Even months are my favorite.
Most science fiction digests are monthlies, but the twins run by Fred Pohl, IF and Galaxy, come out in alternating months. The latter is noteworthy for being the longest regularly published sf magazine, comprising a whopping 196 pages, so big that I need two articles to cover it. Galaxy also happens to be a personal favorite; I've read every issue since the magazine debuted in October 1950 (when it was a smaller monthly).
How does the August 1961 issue fare? Pretty good, so far!
The lead novella, The Gatekeepers, by J.T. McIntosh, portrays an interplanetary war between two worlds linked by a matter-transmission gateway. The setting is interesting and the feel of the story almost Leinsterian. There is an unpolished quality to the piece, though, which I've seen in McIntosh before, as if he dashes off pieces without a final edit when he's writing for the poorer-paying mags (Galaxy dropped its rates in '59; they may have recently gone back up). Three stars.

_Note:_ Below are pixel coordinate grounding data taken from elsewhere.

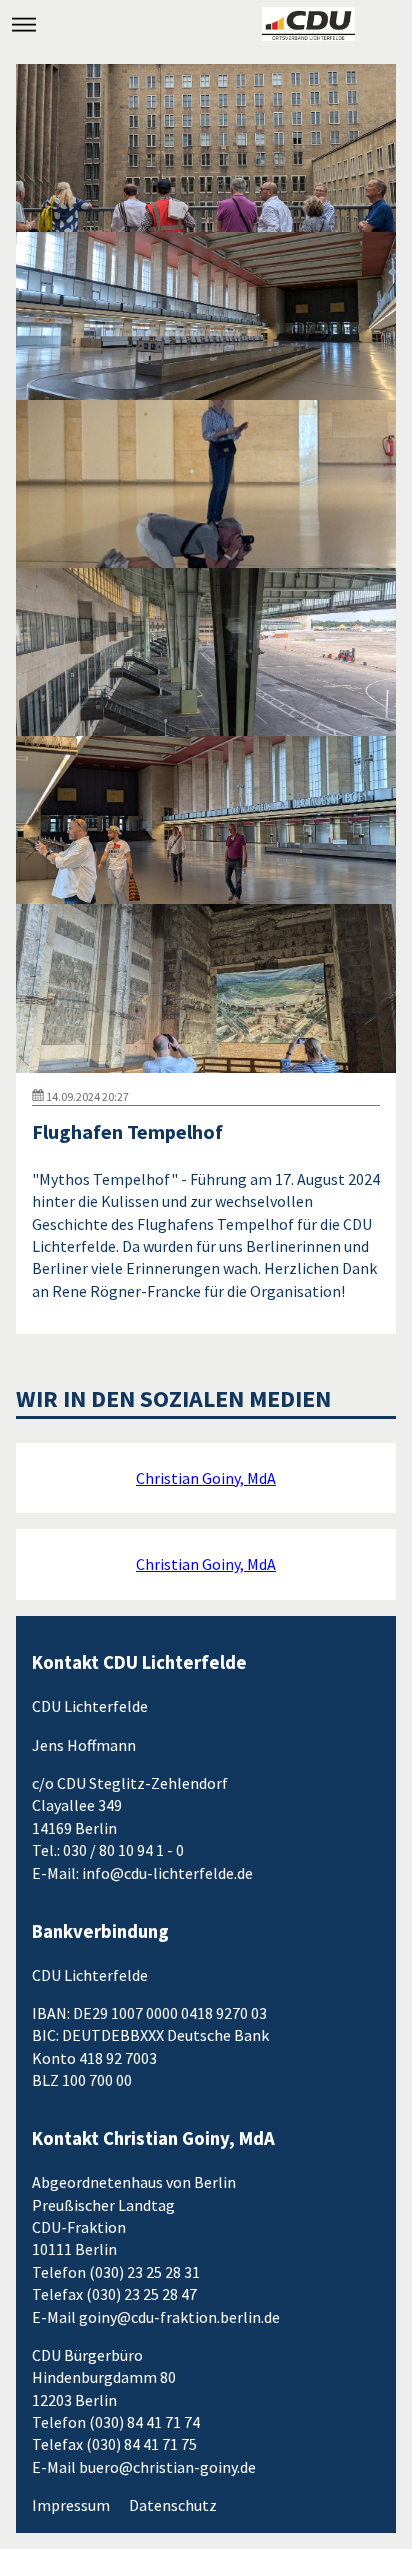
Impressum (71, 2505)
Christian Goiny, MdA (206, 1478)
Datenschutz (173, 2505)
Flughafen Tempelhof (127, 1131)
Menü (24, 24)
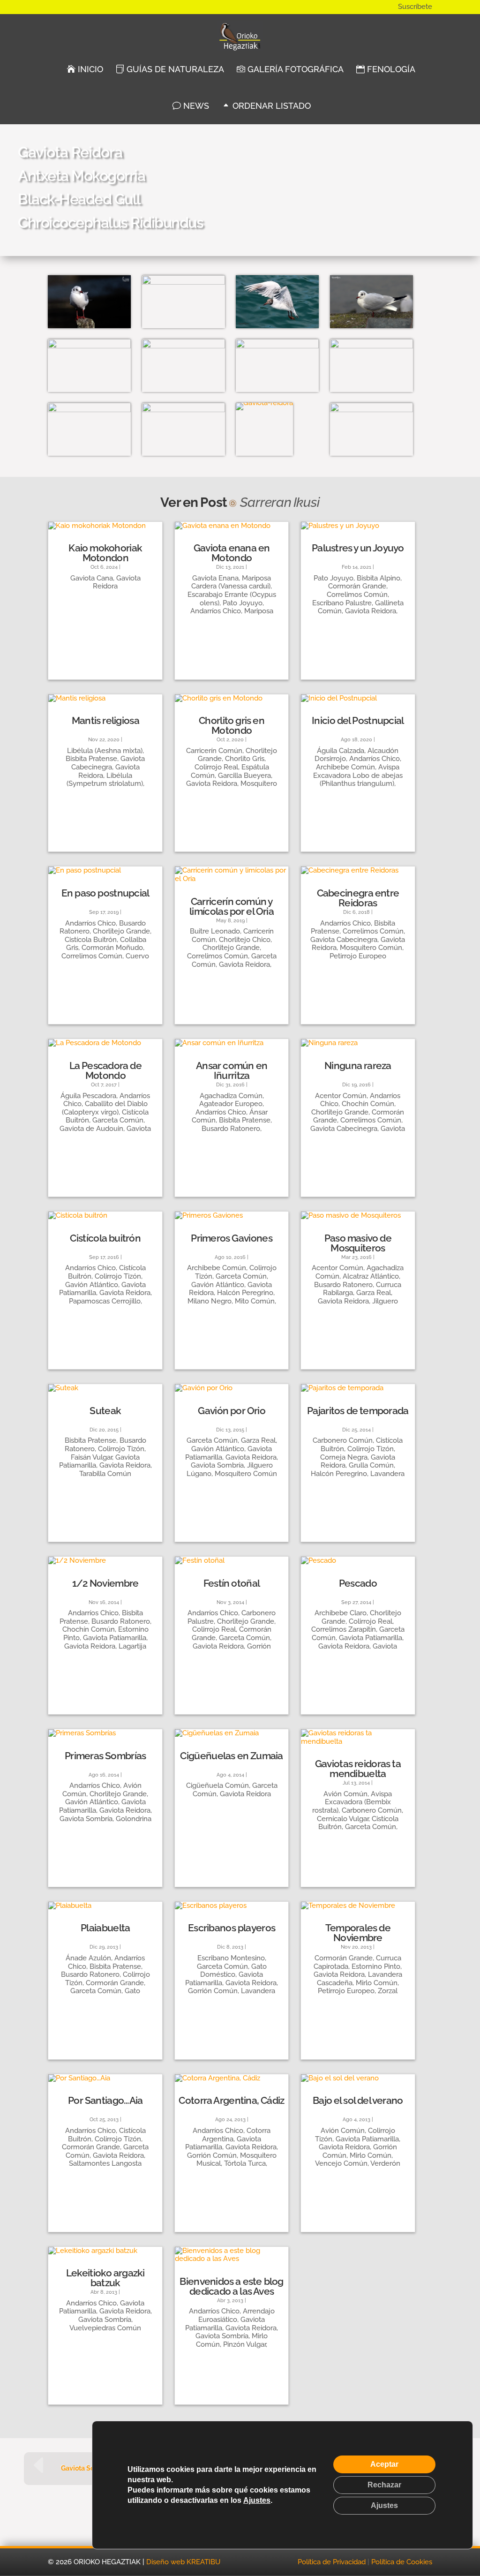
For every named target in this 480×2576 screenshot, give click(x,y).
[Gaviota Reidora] (89, 328)
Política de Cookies (401, 2562)
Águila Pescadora (88, 1096)
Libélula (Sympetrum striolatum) (105, 779)
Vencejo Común (341, 2163)
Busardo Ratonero (231, 1128)
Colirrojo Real (216, 767)
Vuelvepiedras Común (105, 2328)
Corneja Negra (344, 1457)
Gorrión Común (213, 1991)
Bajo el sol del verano (358, 2100)
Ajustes (256, 2500)
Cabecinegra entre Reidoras (358, 898)
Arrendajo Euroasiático (236, 2315)
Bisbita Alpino (378, 578)
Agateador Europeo (230, 1104)
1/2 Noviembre (105, 1583)
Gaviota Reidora (117, 582)
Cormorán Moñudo (112, 947)
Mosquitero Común (371, 947)
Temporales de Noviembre (357, 1932)
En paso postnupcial (105, 893)
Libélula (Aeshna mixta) (104, 750)
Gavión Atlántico (91, 1284)
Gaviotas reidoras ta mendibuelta (358, 1768)
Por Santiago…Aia (105, 2100)
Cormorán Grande (357, 586)
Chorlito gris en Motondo (231, 725)
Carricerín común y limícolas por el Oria (231, 906)
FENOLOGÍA (390, 69)
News (195, 106)
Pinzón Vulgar (244, 2344)
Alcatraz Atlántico (371, 1276)
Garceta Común (117, 1120)
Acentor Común (341, 1096)
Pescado (358, 1583)
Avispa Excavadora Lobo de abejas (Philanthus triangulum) (358, 775)
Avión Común (345, 1794)
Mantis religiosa (105, 720)
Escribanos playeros (231, 1928)
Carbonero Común (343, 1440)
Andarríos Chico (215, 611)
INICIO (89, 69)
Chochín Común (368, 1104)
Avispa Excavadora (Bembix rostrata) (352, 1802)
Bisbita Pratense (91, 758)
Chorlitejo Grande (121, 931)
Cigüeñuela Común (217, 1785)
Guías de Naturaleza (174, 69)
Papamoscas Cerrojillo (105, 1301)
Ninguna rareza (357, 1065)
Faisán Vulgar (91, 1457)
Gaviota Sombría (217, 1465)
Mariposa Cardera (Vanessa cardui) (231, 582)
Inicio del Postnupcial (358, 720)
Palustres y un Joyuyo (358, 548)
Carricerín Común (214, 750)
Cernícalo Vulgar (342, 1819)
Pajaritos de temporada (358, 1410)
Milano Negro (210, 1301)
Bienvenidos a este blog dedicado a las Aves (231, 2286)
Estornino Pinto (376, 1966)
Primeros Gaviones (231, 1238)
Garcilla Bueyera (244, 775)
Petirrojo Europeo (358, 956)
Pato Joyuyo (242, 603)
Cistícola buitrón (105, 1238)
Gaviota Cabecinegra (108, 762)
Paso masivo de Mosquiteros (357, 1243)
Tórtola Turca (245, 2163)
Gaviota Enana (215, 578)
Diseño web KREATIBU (183, 2562)
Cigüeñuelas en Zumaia (231, 1756)
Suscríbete (415, 6)
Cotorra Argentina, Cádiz (231, 2100)
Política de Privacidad (332, 2562)
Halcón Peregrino (245, 1292)
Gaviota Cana (91, 578)
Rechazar (384, 2485)
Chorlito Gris (244, 758)
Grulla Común (371, 1465)
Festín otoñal (231, 1583)
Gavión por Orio (231, 1410)
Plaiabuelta (105, 1928)
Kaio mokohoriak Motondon (105, 553)
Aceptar (384, 2464)
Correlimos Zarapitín (343, 1629)
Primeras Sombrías (105, 1756)
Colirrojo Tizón (118, 1276)
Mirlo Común (377, 1983)
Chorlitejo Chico (244, 939)
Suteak (105, 1410)
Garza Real (373, 1292)
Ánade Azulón (88, 1958)
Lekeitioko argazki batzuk (105, 2278)
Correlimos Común (357, 594)
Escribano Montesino (231, 1958)
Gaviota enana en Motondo (232, 553)
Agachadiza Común (231, 1096)
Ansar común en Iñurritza (231, 1070)
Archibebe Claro (341, 1613)
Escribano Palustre (342, 603)
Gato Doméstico (233, 1970)
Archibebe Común (345, 767)
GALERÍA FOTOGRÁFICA (294, 69)
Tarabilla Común (105, 1473)
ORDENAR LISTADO (270, 106)
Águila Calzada (340, 750)
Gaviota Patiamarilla (114, 1638)
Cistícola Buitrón (91, 939)
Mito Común (255, 1301)
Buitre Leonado (215, 931)
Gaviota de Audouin (91, 1128)
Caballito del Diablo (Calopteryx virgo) (105, 1108)
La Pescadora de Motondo (105, 1070)
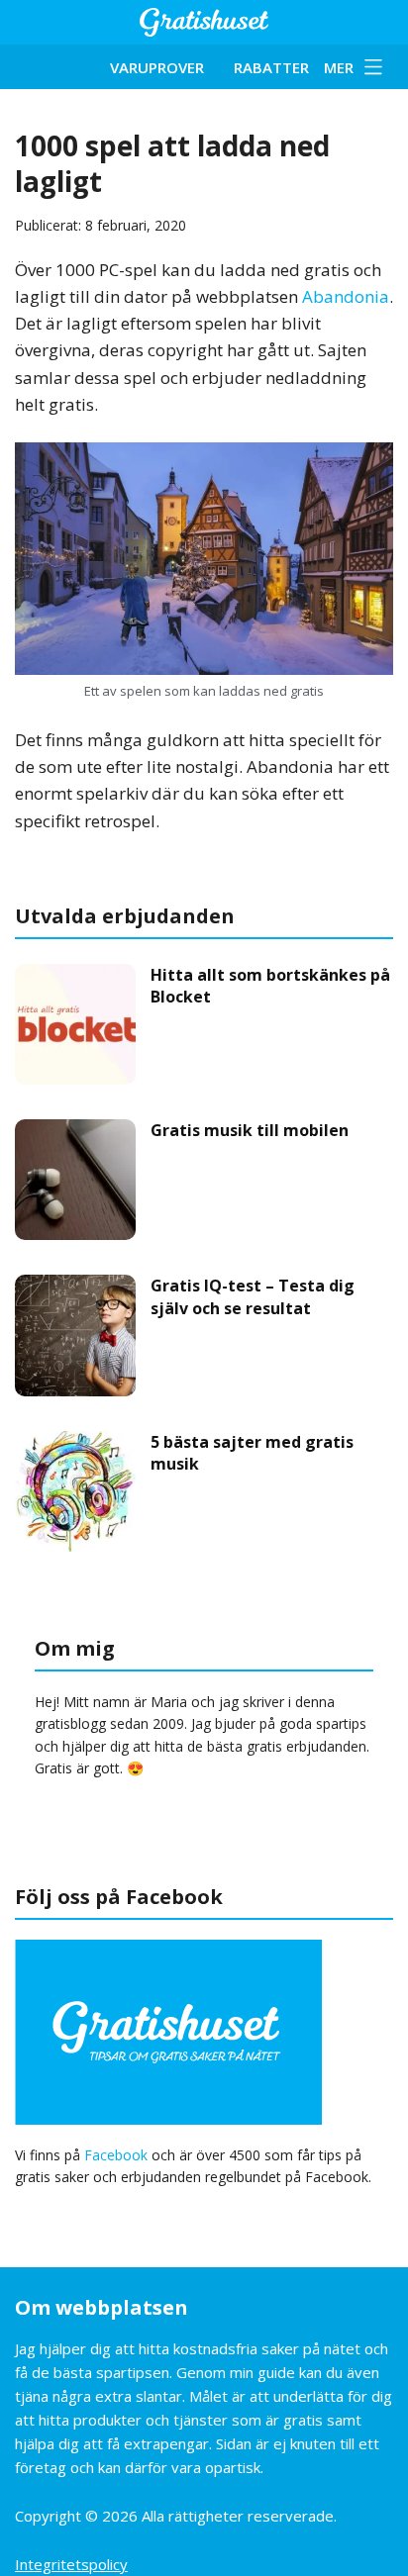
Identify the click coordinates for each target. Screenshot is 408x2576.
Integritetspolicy (71, 2564)
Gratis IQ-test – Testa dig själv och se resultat (253, 1296)
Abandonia (345, 296)
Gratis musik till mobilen (250, 1130)
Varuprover (157, 67)
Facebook (116, 2155)
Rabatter (271, 67)
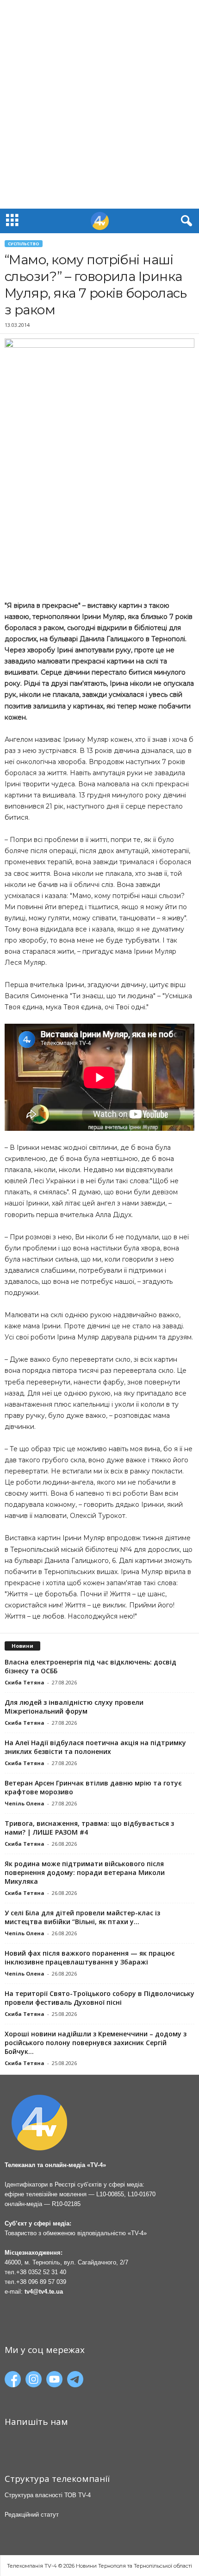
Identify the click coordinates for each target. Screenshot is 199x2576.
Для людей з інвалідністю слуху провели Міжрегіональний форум (74, 1706)
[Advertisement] (99, 104)
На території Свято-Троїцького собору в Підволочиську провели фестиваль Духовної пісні (99, 1998)
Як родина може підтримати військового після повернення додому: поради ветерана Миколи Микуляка (85, 1872)
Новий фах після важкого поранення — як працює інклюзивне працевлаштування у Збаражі (90, 1957)
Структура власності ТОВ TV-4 (48, 2495)
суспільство (23, 244)
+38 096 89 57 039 (41, 2281)
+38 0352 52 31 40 (41, 2272)
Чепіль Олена (24, 1803)
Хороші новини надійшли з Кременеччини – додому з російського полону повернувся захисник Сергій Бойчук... (96, 2042)
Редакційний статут (32, 2514)
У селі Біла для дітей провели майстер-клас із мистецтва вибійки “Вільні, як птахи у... (82, 1917)
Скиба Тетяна (24, 1682)
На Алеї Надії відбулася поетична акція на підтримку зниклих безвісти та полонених (95, 1747)
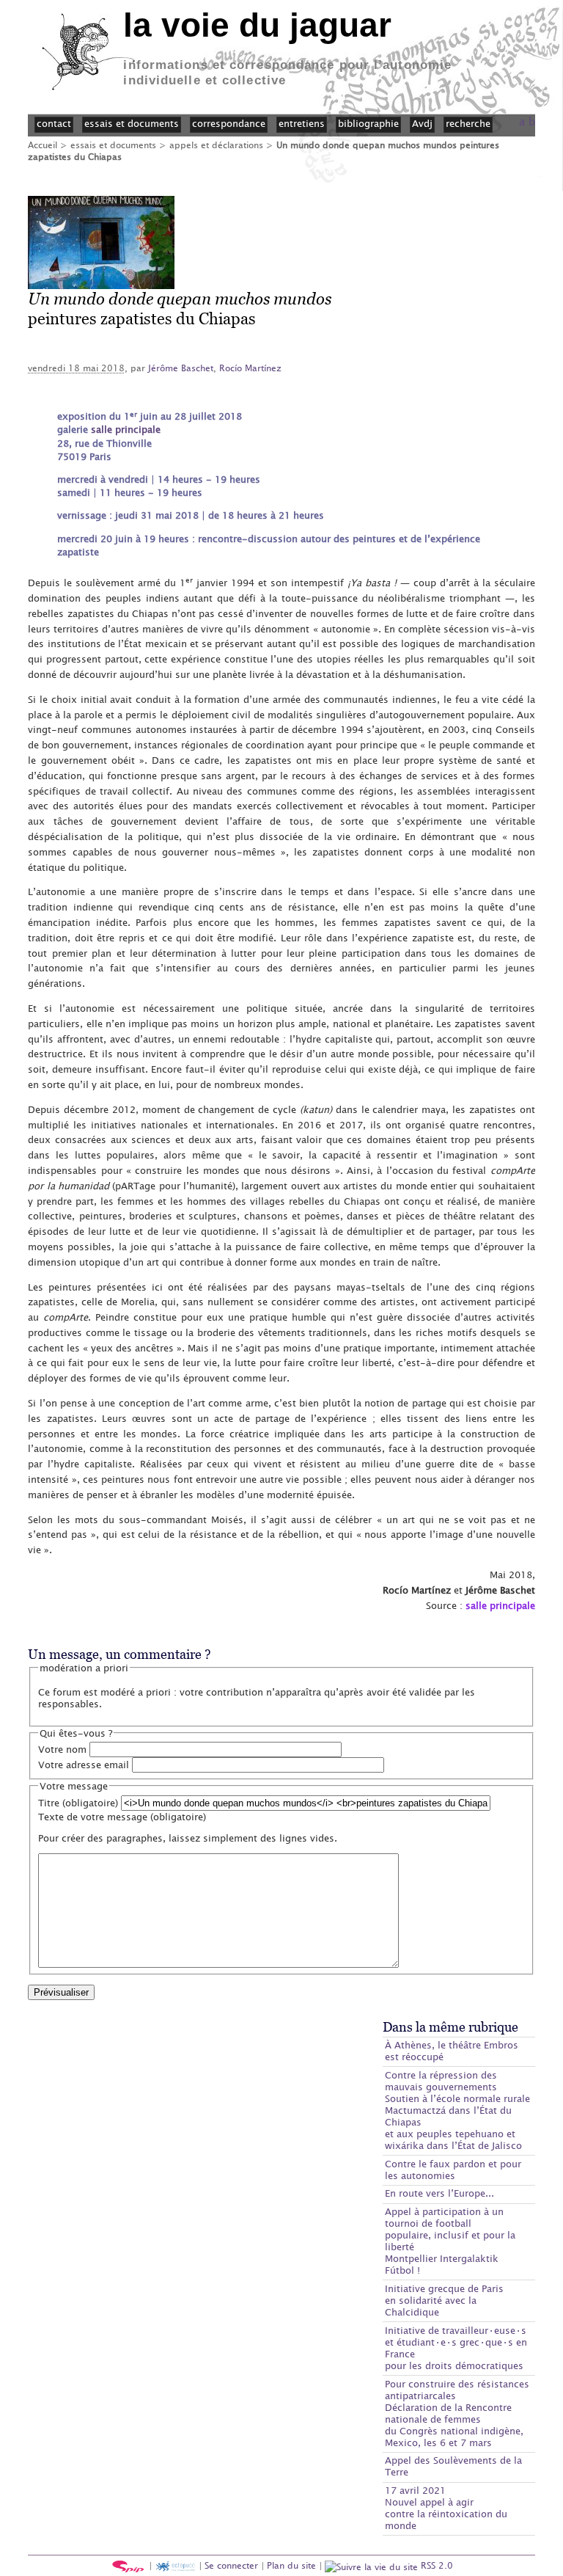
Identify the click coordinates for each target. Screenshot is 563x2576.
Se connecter (231, 2565)
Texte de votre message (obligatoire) (122, 1816)
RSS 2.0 (435, 2565)
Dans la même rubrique (450, 2027)
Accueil (42, 144)
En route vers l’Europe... (439, 2193)
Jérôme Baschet (180, 367)
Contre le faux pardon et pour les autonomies (453, 2169)
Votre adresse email (83, 1764)
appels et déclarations (216, 144)
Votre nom (62, 1749)
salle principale (126, 429)
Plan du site (291, 2565)
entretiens (302, 123)
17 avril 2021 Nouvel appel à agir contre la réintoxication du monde (446, 2507)
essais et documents (113, 144)
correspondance (228, 123)
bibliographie (368, 123)
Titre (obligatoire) (78, 1803)
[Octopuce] (175, 2565)
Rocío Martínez (250, 367)
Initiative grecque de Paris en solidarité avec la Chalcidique (444, 2300)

The whimsical Margaret St. Clair brings us Lochinvar, featuring an adorable Martian pet with the ability to neutralize anger. It's a story that had me completely sold until the abrupt, expositional ending. Did the editor (now Fred Pohl) lose the last few pages and have to reconstruct them? Was the original piece too long? Three stars.
You may remember Bill Doede from his promising first work, Jamieson, about a group of star-exiled teleports who derive their power from a surgically implanted device. The God Next Door is a sequel of sorts, its protagonist one of the prior story's teleports who flits to Alpha Centauri. There, he finds a tribe of regressed primitives, their humanity underscored by the juxtaposition of another alien, the omnipotent, incorporeal whirlwind who claims the world for his own. The plot is simple, and by all rights, it should be a mediocre story. But Doede's got a style I like, and I found myself marking four stars on my data sheet.
R.A. Lafferty's Aloys, on the other hand, about a poverty-stricken but brilliant theoretician, is not as clever as it needs to be. Lafferty's stock-in-trade is his off-beat, whimsical style. It often works, but this time, it grates rather than syncopates. Two stars.
Now for a piece on a subject near and dear to my heart. As any of my friends will tell you, I spend a lot of time lost in daydream. I think that's a trait common to many writers. My particular habit is to project myself backward in time. It's an easy game to play since so many artifacts of the past endure in the present to serve as linchpins for such fantasies.
But what if these harmless fugues aren't just flights of fancy? What if these overly real memories prove the existence of a past life…or constitute evidence of something more sinister? James Harmon's The Air of Castor Oil, is an exciting story on this topic with a good (if somewhat opaque) ending. Four stars.
It seems that sci-fi poetry is becoming a fad, these days. Galaxy has now joined the trend, offering Sheri S. Eberhart's amusing Extraterrestrial Trilogue. A satiric, almost Carrollian piece. Four stars.
Henry Slesar is a busy young s-f writer who has been published (under one name or another) in most of the sf digests. His latest piece, The Stuff, features a man dying too young and the drug that just might salvage him a life. The twist won't surprise you, but the story is nicely executed, and the title makes sense once you've finished reading. Three stars.
Happy Independence Day, fellow Americans. I'll see you with Part II in just a few days.